Copy out the whole tuna article below, word for word and without changes.

PASSAGE SHOWN section start

By Dr. Russell Nelson
TIDE
Mar/Apr 2010

Offshore anglers from New England down through the Gulf of Mexico pursue the Atlantic’s highly migratory species every year. The occasion to tighten up on hard-hitting and tasty yellowfin and bigeye tuna provides a ferocious experience in the cockpit followed by some of the best dining our waters have to offer.

The Atlantic tunas are managed under international treaty by the International Commission for the Conservation of Atlantic Tunas (ICCAT), an institution whose repeated failures to salvage bluefin tuna stocks have made big news this year. While yellowfin and bigeye have not declined in abundance to the low levels of bluefin, their landings throughout the Atlantic have declined almost 50 percent from the high catches of the early 1990s. Mean sizes in the commercial fishery have also declined about 50 percent in the same period and now a tangle of new conflicts across two oceans in the world’s high-seas industrial tuna fisheries have coincided to produce a chilling new threat to the U.S. recreational fishery for these species.

PASSAGE SHOWN section end
EXERCISE DATA section start

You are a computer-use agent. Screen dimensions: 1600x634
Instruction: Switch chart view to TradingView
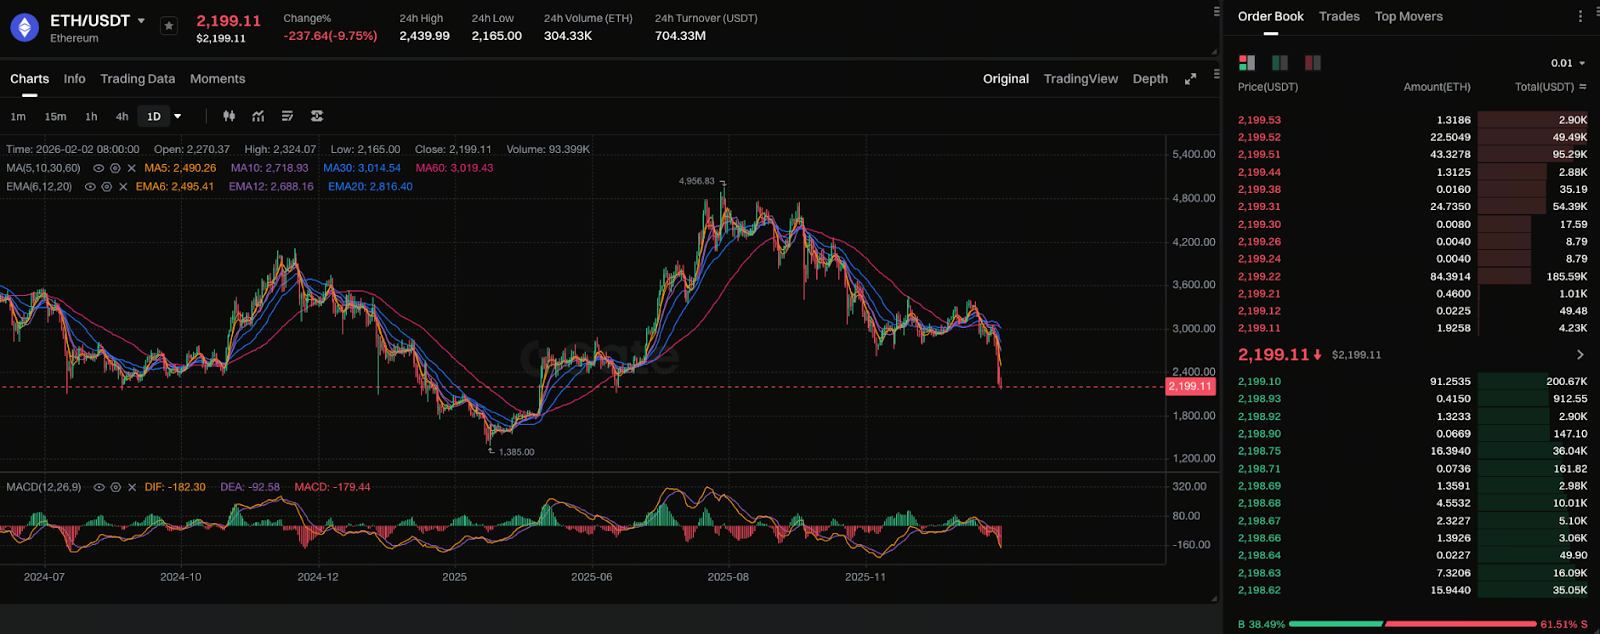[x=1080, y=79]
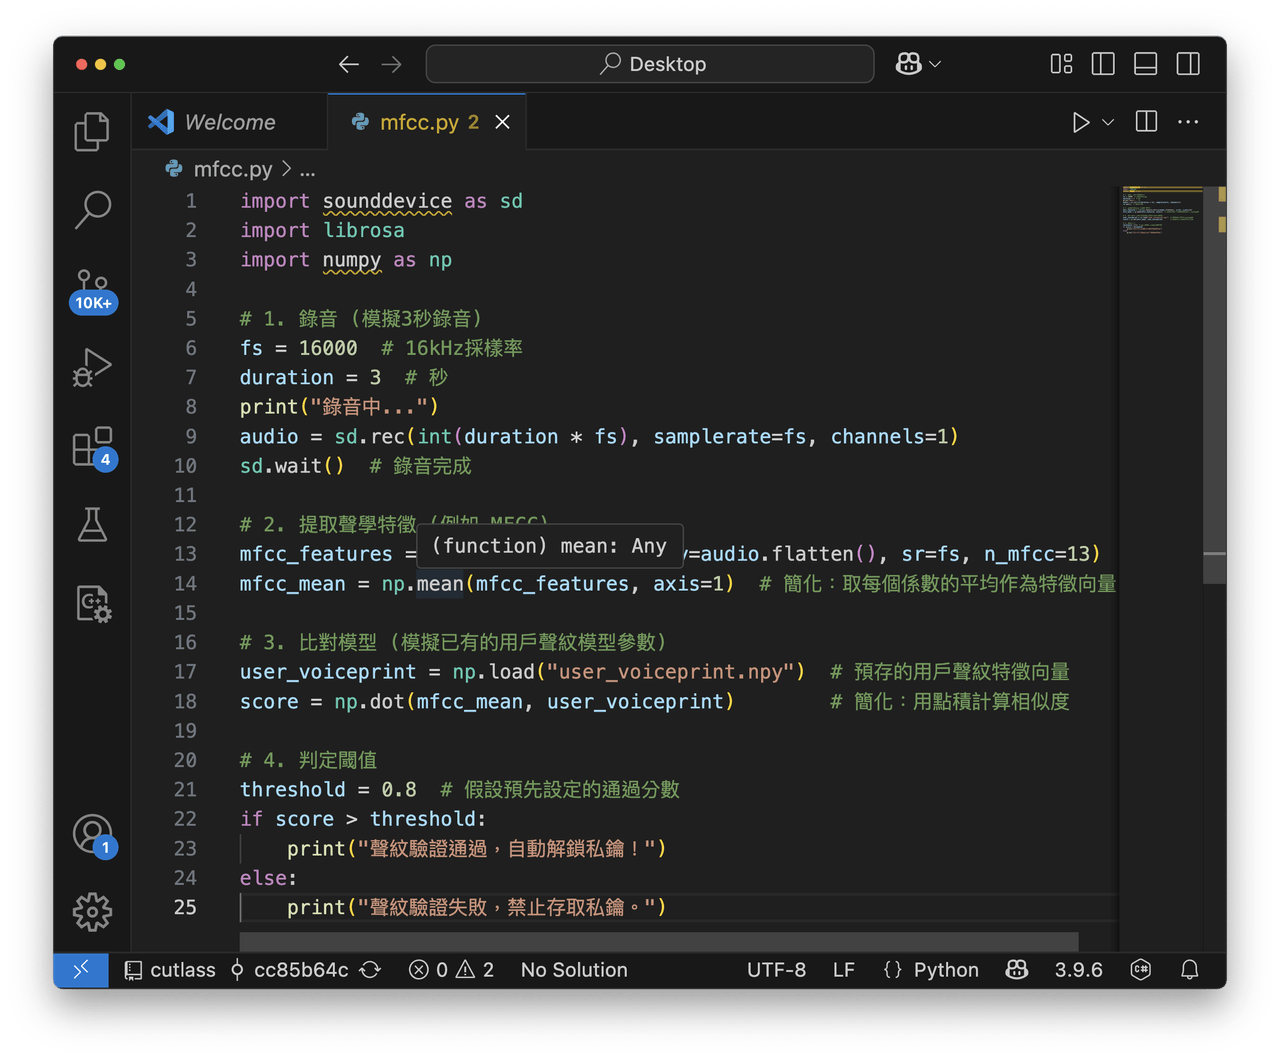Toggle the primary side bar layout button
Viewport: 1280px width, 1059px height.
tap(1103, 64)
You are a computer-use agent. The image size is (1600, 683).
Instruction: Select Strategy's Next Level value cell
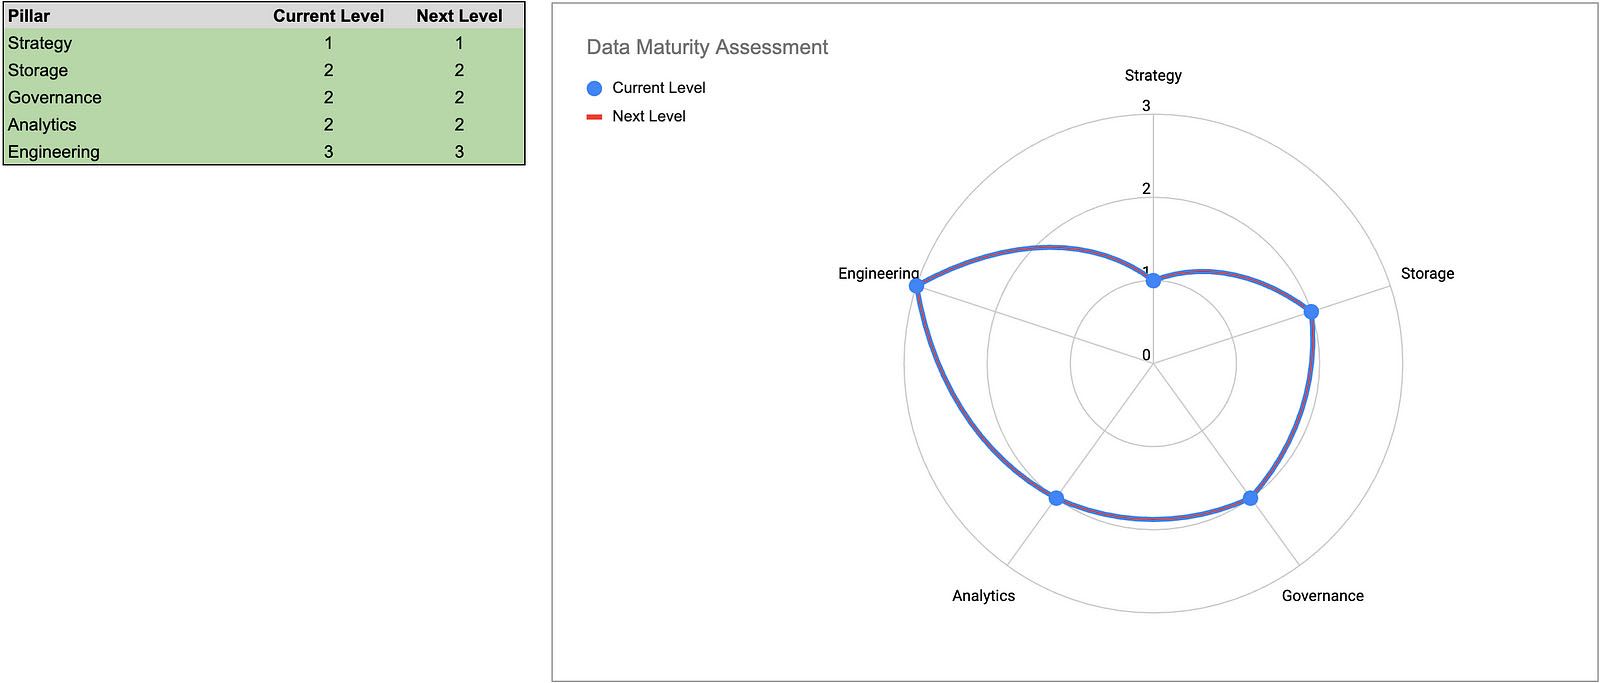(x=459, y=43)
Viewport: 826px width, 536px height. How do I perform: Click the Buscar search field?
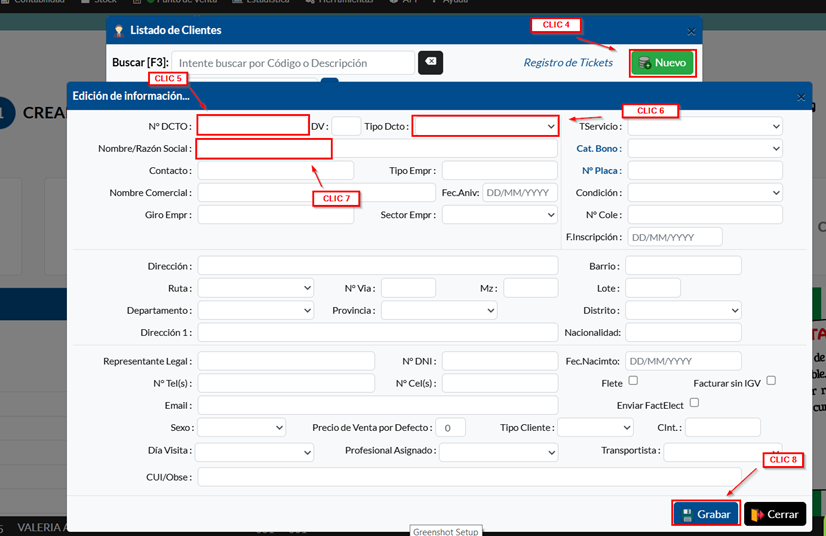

EXERCISE DATA section end

> _TASK RESPONSE_
By Dr. Russell Nelson
TIDE
Mar/Apr 2010

Offshore anglers from New England down through the Gulf of Mexico pursue the Atlantic’s highly migratory species every year. The occasion to tighten up on hard-hitting and tasty yellowfin and bigeye tuna provides a ferocious experience in the cockpit followed by some of the best dining our waters have to offer.

The Atlantic tunas are managed under international treaty by the International Commission for the Conservation of Atlantic Tunas (ICCAT), an institution whose repeated failures to salvage bluefin tuna stocks have made big news this year. While yellowfin and bigeye have not declined in abundance to the low levels of bluefin, their landings throughout the Atlantic have declined almost 50 percent from the high catches of the early 1990s. Mean sizes in the commercial fishery have also declined about 50 percent in the same period and now a tangle of new conflicts across two oceans in the world’s high-seas industrial tuna fisheries have coincided to produce a chilling new threat to the U.S. recreational fishery for these species.